Closed heba0 closed 3 years ago
Thanks for the draft submission @heba0!
Make sure to update your proposal before the deadline with a detailed resource estimate! This is an important category for us to determine a project's eligibility for those Power Up credits. The more details you can provide about how you will specifically leverage those credits for the project, the better :muscle:
Thanks for your Power Up Submission @heba0 !
To help us keep track of final submissions, we will be closing all of the [Power Up] issues. We ask you to open a new issue for your final submission. Please use this pre-formatted [Entry] Issue template. Note that for the final submission, the Resource Estimate requirement is replaced by a Presentation item.
Team Name:
Two Bits in a Box
Project Description:
Sound classification is one of the popular topics in the classical machine learning literature eg.[1],[2]. One of the used methods is applying CNN to the spectrograms of the sound samples. Nevertheless, we couldn't find similar applications in the Quantum Machine Learning literature.

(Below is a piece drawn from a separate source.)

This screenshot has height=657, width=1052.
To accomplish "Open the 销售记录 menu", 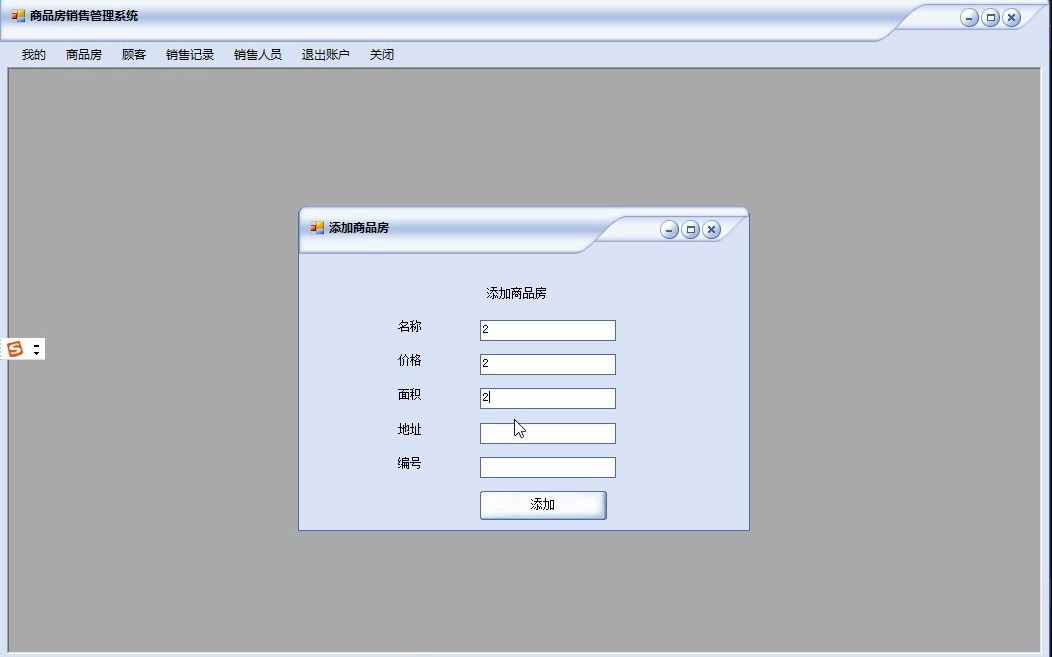I will tap(189, 54).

In this project we aim to use Quanvolutional Neural Networks to classify sound using this kaggle dataset. We will mainly compare the performance of the Quanvolutional Neural Networks to the equivalent classical CNN implementation, and explore techniques in the Quantum Machine Learning literature that can enhance the existing classical ML techniques.
Source code:
https://github.com/heba0/Sound-Classification-using-Quanvolutional-Neural-Networks
Resource Estimate:
The AWS credit will help us experiment better with Quantum Computing resources. Our model will use around 3 layers with 3x3 kernels -> 3x3x3 = 27 qubits per task We would like to use the Rigetti with 2000 shots The training and testing datasets have around 9700 samples (can be sampled to smaller datasets)

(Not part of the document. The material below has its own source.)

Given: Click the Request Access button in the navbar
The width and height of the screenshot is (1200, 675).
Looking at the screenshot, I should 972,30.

Our Estimation is: Training Sample = 0.3x400 + 0.3x400 Testing Sample = 0.3x400 Shots = 0.00035x10000 Total = $903.5
References:
[1] Jaiswal, K. and Kalpeshbhai Patel, D., 2018. Sound Classification Using Convolutional Neural Networks. 2018 IEEE International Conference on Cloud Computing in Emerging Markets (CCEM),. [2] Davis, N. and Suresh, K., 2018. Environmental Sound Classification Using Deep Convolutional Neural Networks and Data Augmentation. 2018 IEEE Recent Advances in Intelligent Computational Systems (RAICS),.